政府式典と同じ時刻、沖縄県宜野湾市ではこれに抗議する集会があった。
集会の最後、1万人の参加者が「がってぃんならん」(合点がいかない=許せない)と、5度スローガンの声を合わせた。
地元紙などの事前の世論調査では、約7割の県民が政府式典を「評価しない」と答えている。県民感情に配慮して仲井真弘多知事は式典を欠席し、副知事が代理出席した。
61年前のこの日、沖縄、奄美、小笠原は日本から切り離され、米国の施政下に入ったからだ。沖縄で「屈辱の日」といわれるゆえんである。
もっとも、沖縄の人々が「4・28」に寄せるまなざしは、はじめからこうだったわけではない。当時の地元紙を読むと、本土から切り離されたことを嘆くより、祖国の独立を素直に喜ぶ論調があふれている。

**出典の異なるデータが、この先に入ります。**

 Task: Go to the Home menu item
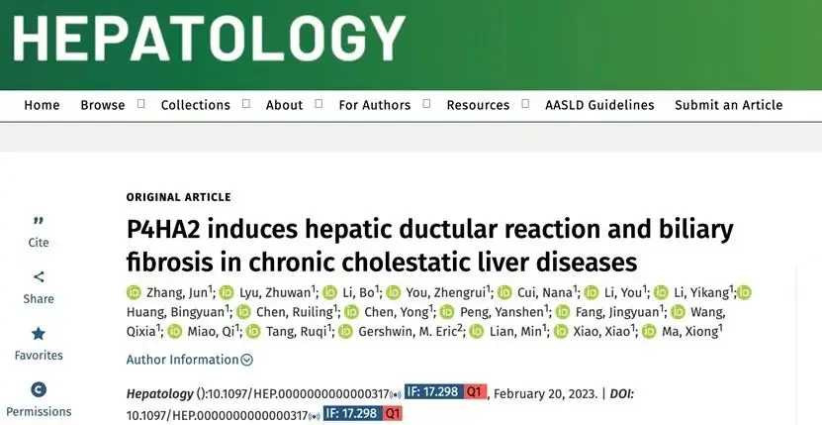[42, 105]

それがなぜ、かくも隔たってしまったか。その後の沖縄の歴史抜きには語れない。
本土では主権回復後、米軍基地が減る一方、沖縄では過酷な土地接収で基地が造られた。
72年の本土復帰後も基地返還は進まず、いまも米軍基地の74%が集中する。米兵による犯罪や事故も絶えない。

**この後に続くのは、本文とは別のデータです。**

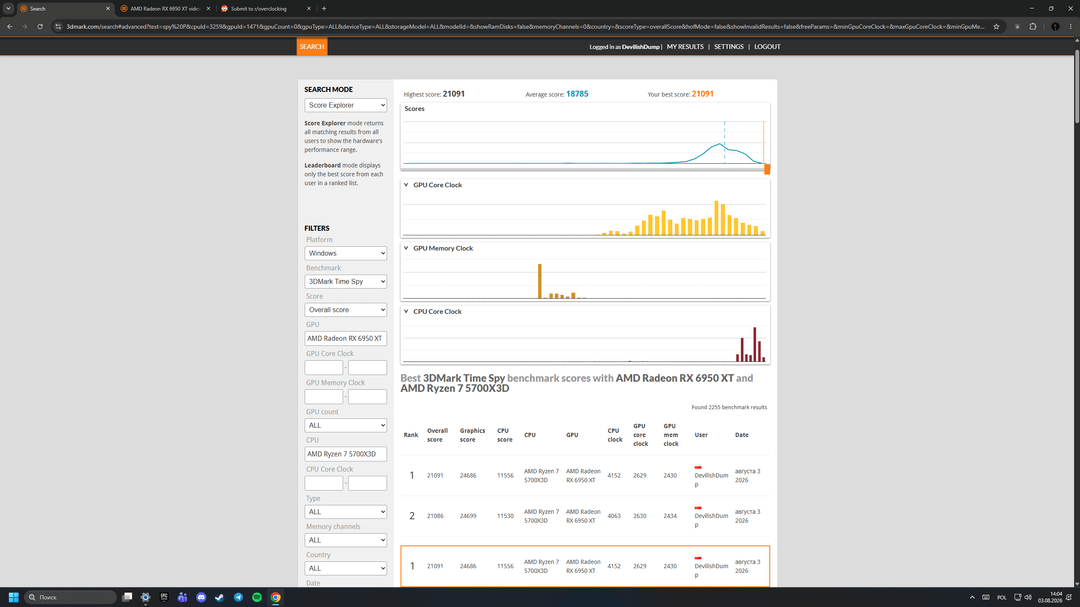Bookmark this page with the star icon
This screenshot has height=607, width=1080.
tap(996, 27)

それだけではない。県民の反対にもかかわらず、政府はあくまで普天間飛行場の辺野古移設にこだわっている。
一方で、在日米軍に特権を与えた日米地位協定の改正には触れようとせず、オスプレイの配備も強行した。
「がってぃんならん」ことが現在進行形で続いているのだ。
「沖縄には主権がない」「本土による差別だ」。そんな声さえ聞かれる。
沖縄の人々が、主権回復を祝う式典に強い違和感を抱くのは無理もあるまい。
政府だけの話ではない。知事が求める普天間の県外移設にしても、オスプレイの配備分散にしても、引き受けようという県外の自治体はほとんどない。
沖縄の異議申し立ては、そんな本土の人々にも向けられていることを忘れてはならない。
安倍首相は、政府式典で「沖縄が経てきた辛苦に思いを寄せる努力を」と語った。
その言葉が本当なら、政府はまず、辺野古案にこだわるべきではない。地位協定の改正も急がなくてはならない。
やはり4・28に発効した日米安保条約の下、沖縄の犠牲の上に日本の平和は保たれてきた。
47分の1の「ノー」が持つ意味の重さを、私たち一人ひとりがかみしめなければならない。